§ **Task brief**:
Please repeat, from the entries that follow, the lines from the one containing "The height and width of the screenshot is (392, 562)." through the one containing "Screen dimensions: 557x504" exactly, adding nothing.

Dataset entries
= Beginning of Section =
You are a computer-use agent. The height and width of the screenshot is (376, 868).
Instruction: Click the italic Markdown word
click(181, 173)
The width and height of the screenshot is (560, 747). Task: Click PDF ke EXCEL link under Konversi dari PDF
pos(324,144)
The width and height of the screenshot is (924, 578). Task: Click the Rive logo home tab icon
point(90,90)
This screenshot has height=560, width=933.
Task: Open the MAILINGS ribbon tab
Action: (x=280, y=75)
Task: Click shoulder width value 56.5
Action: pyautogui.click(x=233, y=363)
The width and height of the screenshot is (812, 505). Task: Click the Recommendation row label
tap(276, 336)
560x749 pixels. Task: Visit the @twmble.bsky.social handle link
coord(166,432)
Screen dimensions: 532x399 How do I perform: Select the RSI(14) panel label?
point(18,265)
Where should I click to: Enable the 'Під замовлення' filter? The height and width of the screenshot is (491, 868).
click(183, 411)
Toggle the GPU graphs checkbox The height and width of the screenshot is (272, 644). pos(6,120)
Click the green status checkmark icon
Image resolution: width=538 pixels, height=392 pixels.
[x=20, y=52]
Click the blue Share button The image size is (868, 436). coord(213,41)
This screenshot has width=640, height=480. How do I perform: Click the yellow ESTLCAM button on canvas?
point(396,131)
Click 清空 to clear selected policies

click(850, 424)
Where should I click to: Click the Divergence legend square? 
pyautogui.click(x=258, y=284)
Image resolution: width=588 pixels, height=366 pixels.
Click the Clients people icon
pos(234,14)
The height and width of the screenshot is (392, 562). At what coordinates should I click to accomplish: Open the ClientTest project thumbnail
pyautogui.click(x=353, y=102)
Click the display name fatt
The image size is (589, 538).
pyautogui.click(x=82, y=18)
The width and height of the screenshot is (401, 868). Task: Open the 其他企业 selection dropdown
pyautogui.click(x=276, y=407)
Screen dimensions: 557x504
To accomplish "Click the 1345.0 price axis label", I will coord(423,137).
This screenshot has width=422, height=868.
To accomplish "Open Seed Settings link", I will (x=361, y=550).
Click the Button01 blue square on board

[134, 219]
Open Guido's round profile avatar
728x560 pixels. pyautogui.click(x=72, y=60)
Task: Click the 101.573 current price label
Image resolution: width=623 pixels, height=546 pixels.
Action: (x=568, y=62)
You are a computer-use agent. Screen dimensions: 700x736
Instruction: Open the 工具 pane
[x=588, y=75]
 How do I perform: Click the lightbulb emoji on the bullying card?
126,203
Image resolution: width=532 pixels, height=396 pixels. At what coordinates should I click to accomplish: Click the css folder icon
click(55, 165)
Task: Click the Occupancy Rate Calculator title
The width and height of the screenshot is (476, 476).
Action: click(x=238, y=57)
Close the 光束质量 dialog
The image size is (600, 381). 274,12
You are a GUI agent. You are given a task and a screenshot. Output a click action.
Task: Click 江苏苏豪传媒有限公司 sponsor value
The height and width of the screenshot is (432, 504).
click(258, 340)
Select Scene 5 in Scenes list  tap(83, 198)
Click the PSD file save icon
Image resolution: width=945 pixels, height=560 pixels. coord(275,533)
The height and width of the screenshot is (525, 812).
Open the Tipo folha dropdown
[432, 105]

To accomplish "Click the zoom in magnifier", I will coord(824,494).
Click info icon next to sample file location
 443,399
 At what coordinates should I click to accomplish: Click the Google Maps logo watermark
= End of Section =
§ **Exercise output**:
The height and width of the screenshot is (392, 562). At what coordinates should I click to accomplish: Open the ClientTest project thumbnail
pyautogui.click(x=353, y=102)
Click the display name fatt
The image size is (589, 538).
pyautogui.click(x=82, y=18)
The width and height of the screenshot is (401, 868). Task: Open the 其他企业 selection dropdown
pyautogui.click(x=276, y=407)
Screen dimensions: 557x504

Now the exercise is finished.